The lead director is Elliot Hegarty, who is also credited as an executive producer for episodes 1 through 3. Eliza Mellor is a series producer. The project is produced by Happy Prince with Alexander Lamb, Laura Wade, and Lee Mason also as executive producers. Wade is also co-writer with Treadwell-Collins; the writers' room includes Sophie Goodhart, Marek Horn, Mimi Hare, Clare Naylor, Dare Aiyegbayo, Kefi Chadwick, Tray Agyeman, and Sorcha Kurien Walsh.

In December 2024, it was renewed for a second series. In June 2026, it was renewed for a third series.

===Casting===
Casting in lead roles was announced in March 2023, with David Tennant, Danny Dyer, Katherine Parkinson, and Alex Hassell amongst those cast. That same month, Victoria Smurfit and Aidan Turner were added to the cast. In May 2023, the cast was rounded out with Lara Peake and David Calder revealed to be joining the series.

In August 2025, Rupert Everett and Hayley Atwell joined the cast for series 2 alongside Maxim Ays, Holly Cattle, Oliver Dench, Amanda Lawrence, Bobby Lockwood, Eliot Salt and Jonny Weldon. Other new cast members included Olive Tennant and Amelie Child Villiers.

===Filming===
The series, which started filming in March 2023, was one of the initial productions to use TBY2, a newly completed facility at The Bottle Yard Studios in Hengrove, Bristol. Filming also took place in Tetbury in Gloucestershire in March 2023. Filming for the second series began on 21 May 2025. Filming locations included Clevedon, Somerset and Corsham, Wiltshire.

==Release==
The first series was released in the UK and internationally, including Australia, on Disney+ and in the United States on Hulu on 18 October 2024. In October 2025, Hulu was integrated into the Disney+ platform and Star original programming such as Rivals had become Hulu programming worldwide. The second series is set to be released in two parts, with the first part released from 15 May to 5 June 2026 and the second part set to be released from 11 November with three episodes.

==Reception==
===Viewership===
The streaming aggregator Reelgood, which tracks 20 million monthly viewing decisions across all streaming platforms in the U.S., reported that Rivals was the tenth most-streamed series in the U.S. during the week of 10 October 2024. It remained in tenth place for the weeks ending 6 and 13 November.

===Critical response===
For the first series, the review aggregator website Rotten Tomatoes reported a 95% approval rating, based on 40 critic reviews. The website's critics consensus reads, "A caustic comedy with swagger, Rivals makes class warfare and catty behavior addictive viewing." Metacritic, which uses a weighted average, assigned a score of 84 out of 100 based on 14 critics, indicating "universal acclaim".

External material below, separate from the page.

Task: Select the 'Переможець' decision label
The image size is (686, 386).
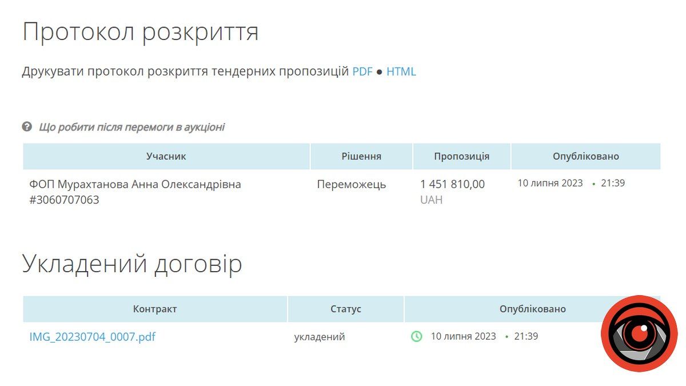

Sophie Gilbert of The Atlantic asserted Rivals captures Jilly Cooper's indulgent world of romantic intrigue and class satire. She praised the adaptation's blend of absurdity and serious pleasure, calling Alex Hassell's portrayal of Rupert both excessive and sympathetic. She found the clash between the '80s TV industry and the pastoral Cotswolds setting unified by rampant sexuality, adding a campy charm. Gilbert stated that the show balances humor with affection for Cooper's era and that its joy and lightheartedness offer a welcome contrast to recent, darker TV series. Rachel Cooke of the New Statesman said that Rivals exudes "sheer, unadulterated perkiness," celebrating Jilly Cooper's Rutshire Chronicles as an unapologetic romp through 1980s British life. She praised the adaptation's treatment as a period piece, reminiscent of Vanity Fair and The Forsyte Saga, praising its humor and satirical edge while avoiding self-consciousness. She found the ensemble cast, particularly Hassell as Rupert Campbell-Black and Tennant as Lord Baddingham, delivered standout performances. Cooke described the show as deeply satisfying and entertaining, full of double entendres and cliffhangers, inviting viewers to enjoy humor in the absurdities of social pretensions.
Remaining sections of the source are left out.